_Brief 1:_ In the R33 rebuild thread, what clutch went into the car?
_Brief 2:_ From the R33 rebuild thread, write out the passage that begins at the words "coilpacks & loom" and stops after "(May 10, 2005)", putting "coil packs" in place of "coilpacks".
_Brief 3:_ Pick up the R33 rebuild thread after its final post and write what follows.

_Supplied text:_

::::

# SLOWLY PUTTING THE R33 BACK TOGETHER



## xxl225 (Oct 31, 2005)

With working and testing alot lately i haven't really had time for my cars but with a few late night... things with the 33 are slowly coming together 


ENGINE IN








ENGINE OUT








QUE 30,000 MILE R34 ENGINE









SEEING AS THE ENGINES OUT I WANTED TO PUT A NEW WATER PUMP AND N1 OIL PUMP AND PICK UP PIPE JUST FOR REASSURANCE









OUT WITH THE OLD 









IN WITH THE NEW:clap: 









SOME HKS PULLEYS WOULDN'T GO A MISS EITHER









NEW CAMBELT AND TECHINER AND IDLER PULLEYS TOO









SUMP AND DIFF CLEANED,DIFF CHECKED TOO









SET OF HKS ACTURATORS TO HELP THE R34 TURBOS EVEN BETTER SPOOL









SECOND HAND NISMO TWIN PLATE CLUTCH WITH NEW PLATES WAS A MUST

















ALRIGHT BIG PUSH 









AND SHES IN:clap: 









NUR PAINTED CAM COVERS AND FULL GREDDY HARDPIPE KIT LATER









NOW FOR THE BRAKES
SECOND HAND F50 BREMBOS AND 355 DISC WILL DO NICELY









ALSO THE ALSO A SET OF LOW MILEAGE OHLINS REPLACED THE HKS HYPERS









MORE PICS TO FOLLOW OVER THE WEEKEND:wavey:


----------



## matty32 (Dec 18, 2005)

sweeeeeeeeeeet!


----------



## Bandit (Jul 2, 2004)

Looking good mate. Won't be long now.  

Where did you get your F50 Brembos from and how much?


----------



## Spooled1.8 (Apr 26, 2007)

Top quality parts :thumbsup: Love the choice in suspension, keep us updated!


----------



## nismo1118 (Dec 7, 2005)

Project looks great, can't wait for more pics


----------



## usagtrpilot (Aug 19, 2005)

Nice mods. Well done. :thumbsup:


----------



## kismetcapitan (Nov 25, 2005)

excellent stuff! although I'd personally get rid of the recirc piping - just too much extra junk in that area...


----------



## Ian C (Jun 3, 2003)

excellent work thus far!
where did you find the f50 setup?

i trust you know which parts you need to swap over to get it running?
coilpacks & loom
rewire the CAS in reverse order
front diff (althjough it looks like you carried over the r33 diff & sump Assy)

Cheers, Ian


----------



## sparks (May 10, 2005)

Awesome stuff!!

::::

_Raw data:_
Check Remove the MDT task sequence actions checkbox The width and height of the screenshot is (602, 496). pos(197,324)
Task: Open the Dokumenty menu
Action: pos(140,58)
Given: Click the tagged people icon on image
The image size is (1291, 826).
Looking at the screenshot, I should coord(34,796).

::::

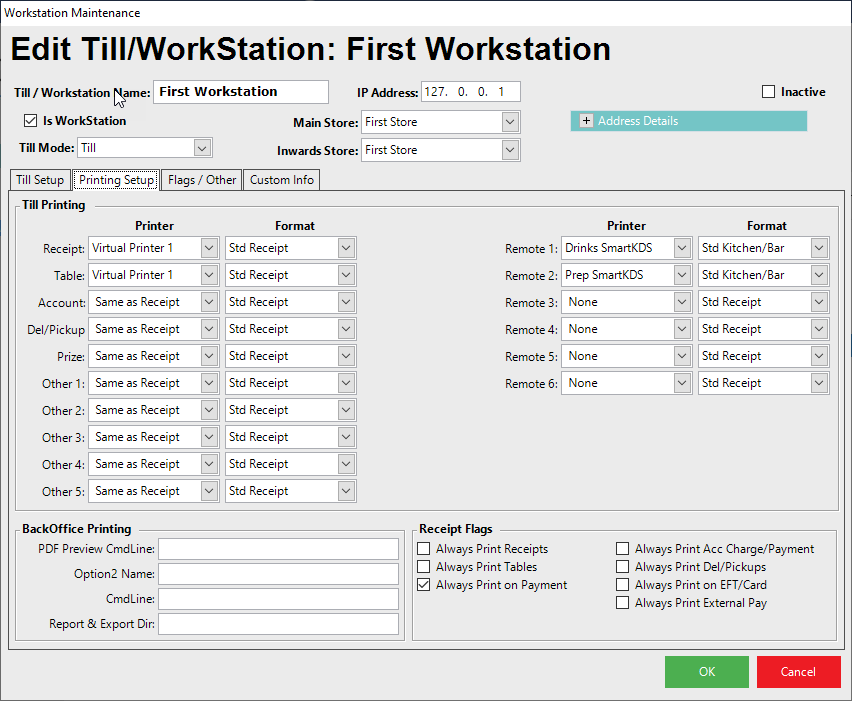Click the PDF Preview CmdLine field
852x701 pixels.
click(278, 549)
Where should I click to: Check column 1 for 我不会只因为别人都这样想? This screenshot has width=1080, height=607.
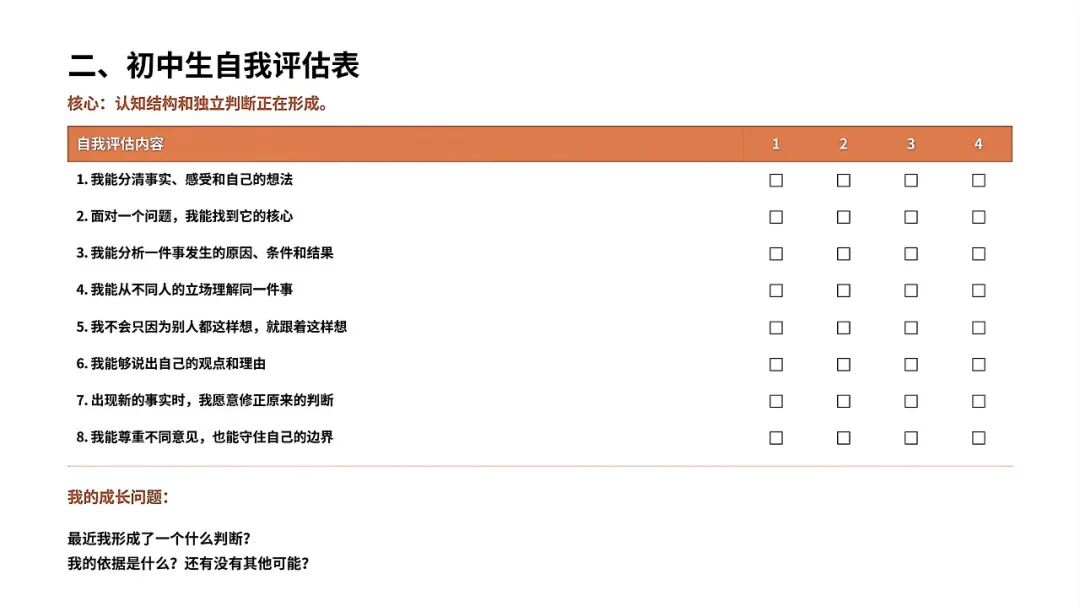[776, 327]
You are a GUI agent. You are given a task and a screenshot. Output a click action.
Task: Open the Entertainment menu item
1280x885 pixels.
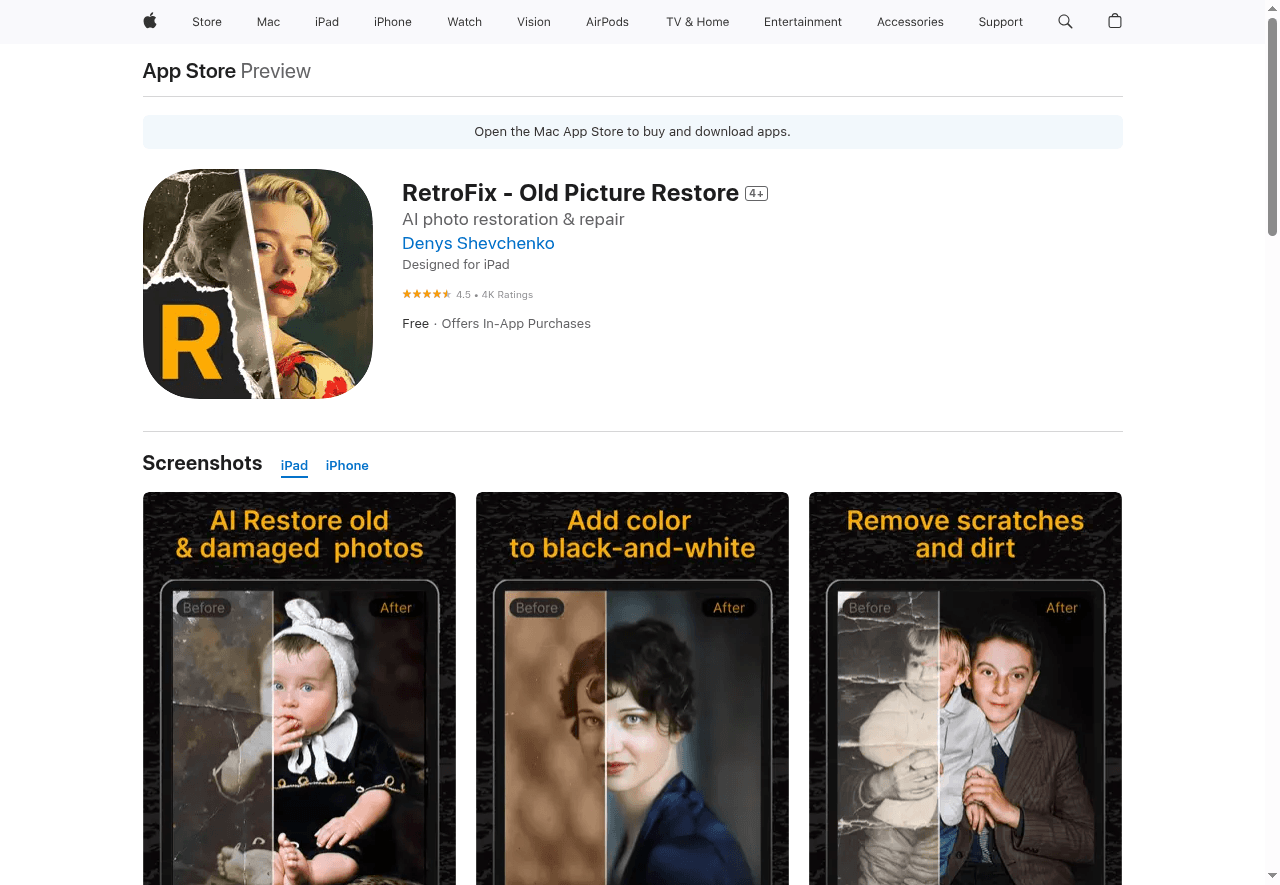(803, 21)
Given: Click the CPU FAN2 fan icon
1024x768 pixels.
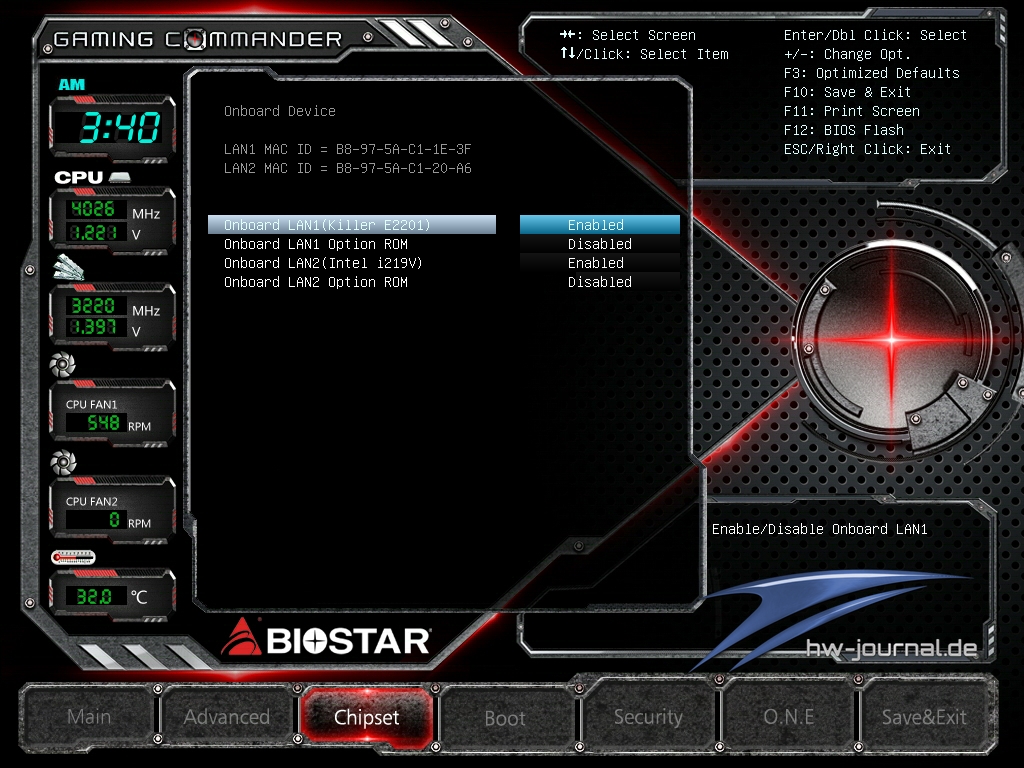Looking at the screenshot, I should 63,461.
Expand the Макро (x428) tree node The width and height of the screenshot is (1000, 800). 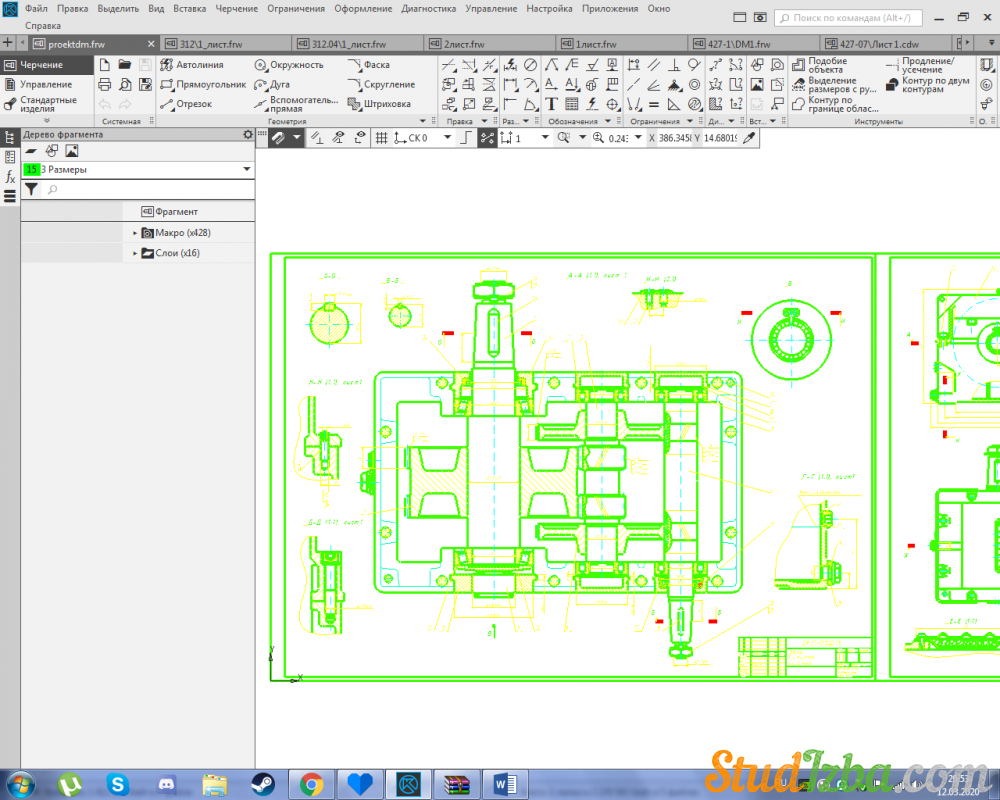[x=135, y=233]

::::

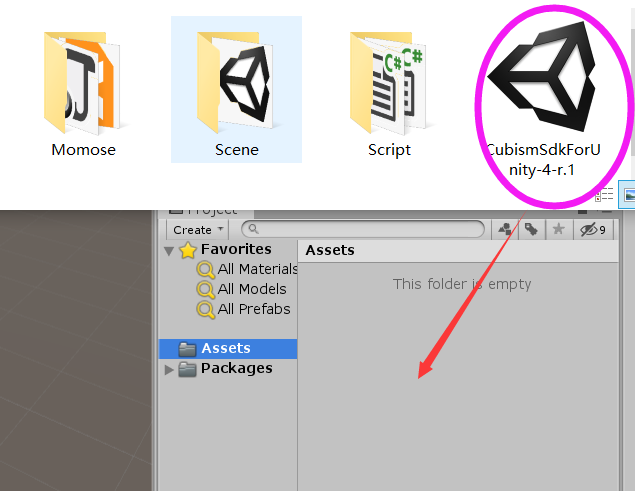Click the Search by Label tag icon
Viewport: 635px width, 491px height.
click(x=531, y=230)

::::

_Right answer 1:_ A second-hand Nismo twin-plate clutch with new plates.

_Right answer 2:_
coil packs & loom
rewire the CAS in reverse order
front diff (althjough it looks like you carried over the r33 diff & sump Assy)

Cheers, Ian


----------



## sparks (May 10, 2005)

_Right answer 3:_
----------



## bkvj (Feb 13, 2006)

awesome stuff:smokin:.

love your R33, thats about how they look perfect!


----------



## xxl225 (Oct 31, 2005)

thanks guys 

car has been running for over a month.. sump and diff is the original one off this car.

f50 set up came from a friend in japan haven't seen many in the uk

just need to wire up the fog for the mot:wavey: 

pics more pics to follow over the week end


----------



## bkvj (Feb 13, 2006)

arent you in zandvoort right now for A1?

i have a VIP ticket but couldnt get a flight in time (all flights costed me £200+)...pissed of!


----------



## WIT BLITZ (Apr 1, 2007)

Clean looking car! progress always makes you feel better!


----------



## xxl225 (Oct 31, 2005)

not driving maybe until the asia rounds this year,to many politice in the team at the moment.. i wanted to drive as i was 7th in the rookie session last year but hey that's racing 

i'm leaving for japan in oct with oil jarvis to put together a deal in f3 or nippon


----------



## bkvj (Feb 13, 2006)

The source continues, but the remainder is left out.